Given text →
## start
These two images have an oddly similar mood. Both women have sober expressions and a sense of stillness. At first, you might read their proximity as the attempt of a museum curator to equate contemporary, bedazzled glam with that of the past, but it’s not so simple. Thomas has said she’s interested in how beauty products like rhinestones create masks. And just as you have to look a little closer to perceive the features of her low-resolution portrait, Fontana’s portrait is equally obscure. Sure, oil paint allows for more granular details, and the circa-1580 painting is chock full of symbols of wealth, but a question remains in both paintings: Who is actually depicted here?
The District is home to many museums, but it’s rare to see the city itself represented in those art collections. In this urban scene, captured on canvas in 1967 by Georgia Mills Jessup (1926-2016) — a D.C. native with African, Pamunkey and European roots — the street is a blur of warm colors, with signs that read “H Street NW” and “Trans-Lux Theatre”
The work generously blends styles, and in so doing, captures the unsteady, shifting vision of walking down a street on a rainy evening. Lights are treated as abstract, Georgia O’Keeffe-like orbs. The buildings are disorienting, cubist conglomerations. The brushstrokes are vertical and elongated, suggesting the way sight blurs through watery eyes. At the bottom of the canvas, dripped paint echoes the abstract expressionists and the falling of rain.
Displayed near the entrance, Jessup’s painting is, ironically, most visible on the way out of the museum. With its various stylistic choices, it embodies that refusal to be categorized that sets this museum’s collection apart.
National Museum of Women in the Arts
1250 New York Ave. NW. nmwa.org.
Dates: Through Aug. 8. The museum shop and library are closed.
Prices: $10; $8 for seniors and students; free for museum members, military personnel and ages 18 and under. Timed-entry tickets are strongly encouraged. During the museum’s closing week, beginning Aug. 1, the museum will offer free admission every day, and extended hours of operation on select days.
## end
Recorded data →
## start
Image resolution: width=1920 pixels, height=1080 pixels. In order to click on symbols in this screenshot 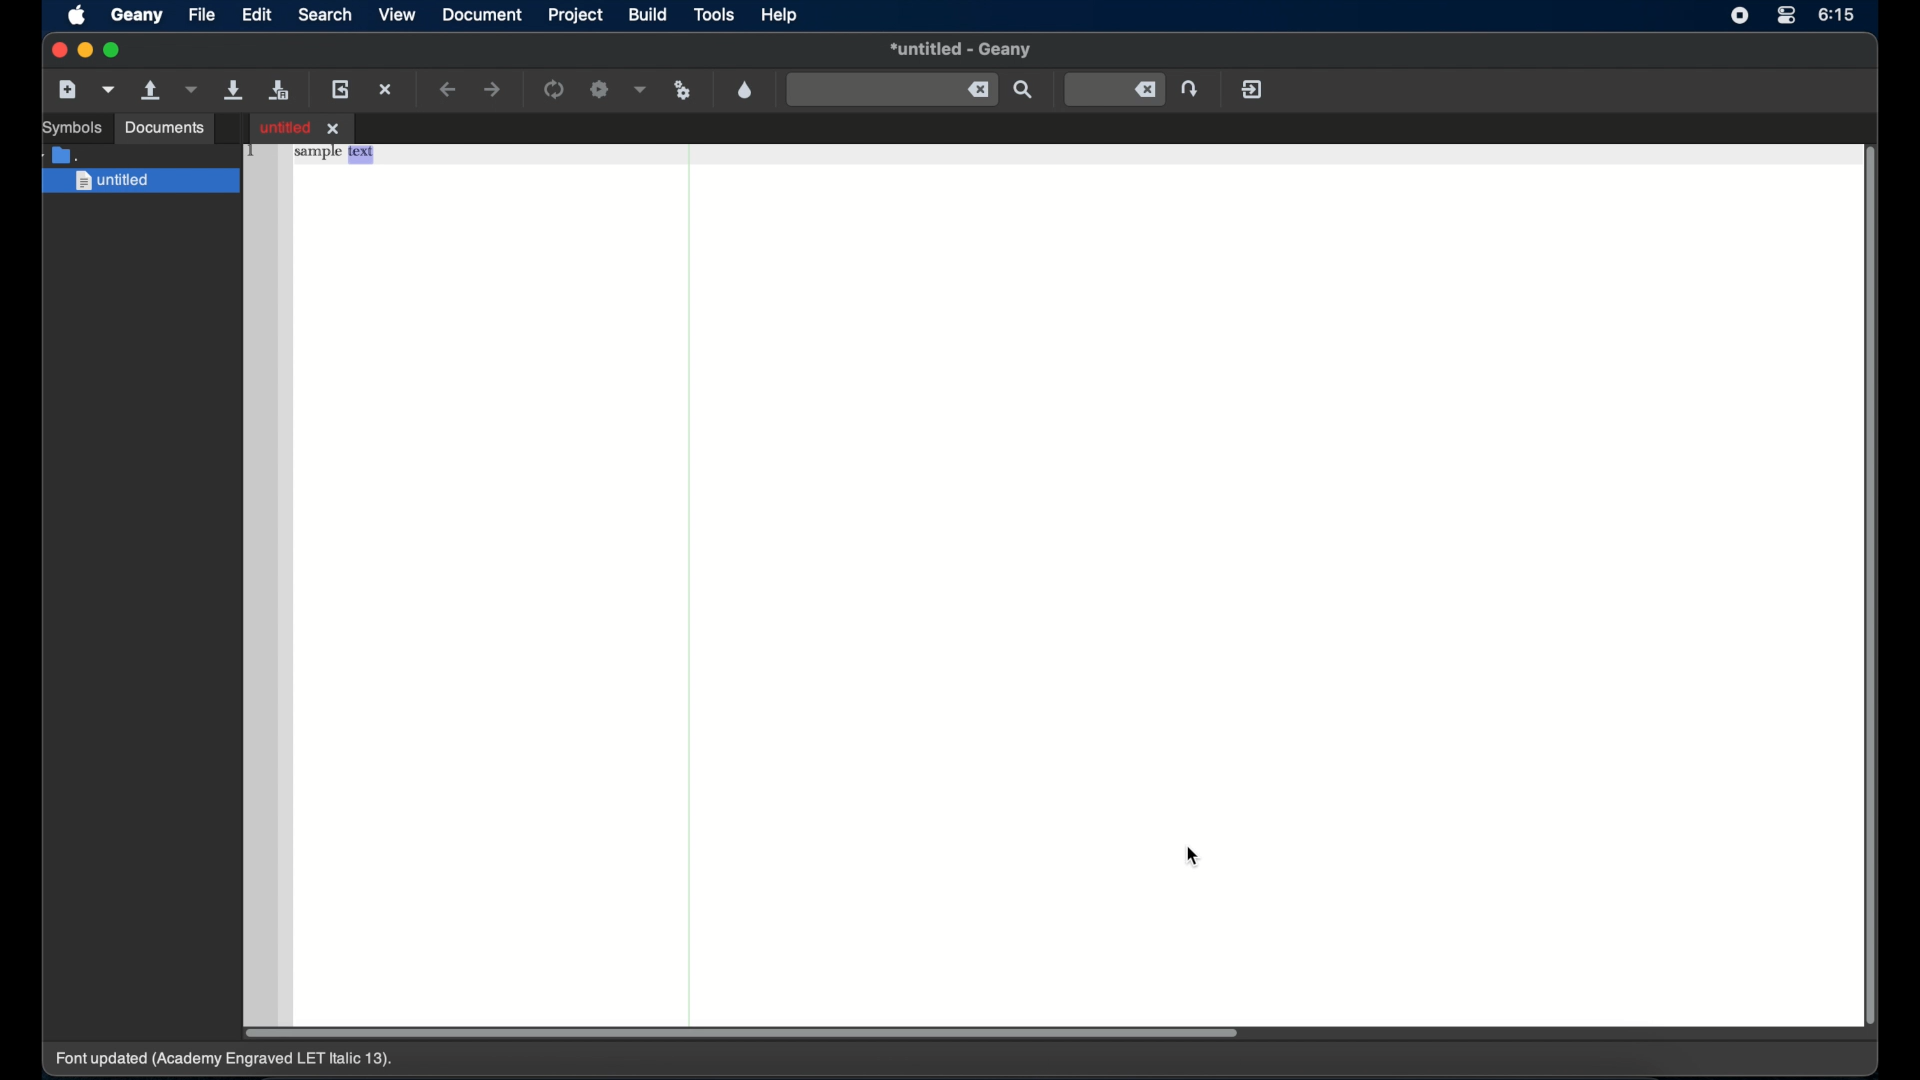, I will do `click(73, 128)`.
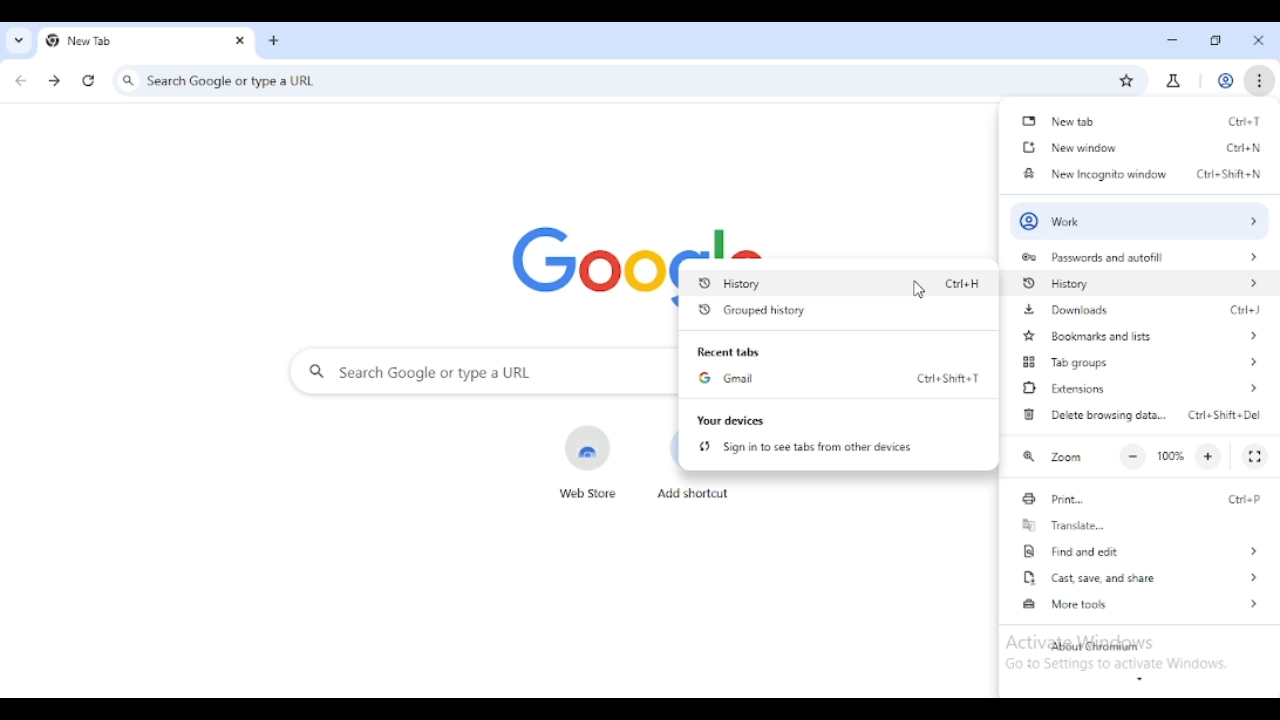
## end
Task set →
A) According to the museum review, in what year did Georgia Mills Jessup paint her urban scene?
B) Please list every root the museum review gives for Georgia Mills Jessup.

Final answers →
A) 1967

B) African, Pamunkey, European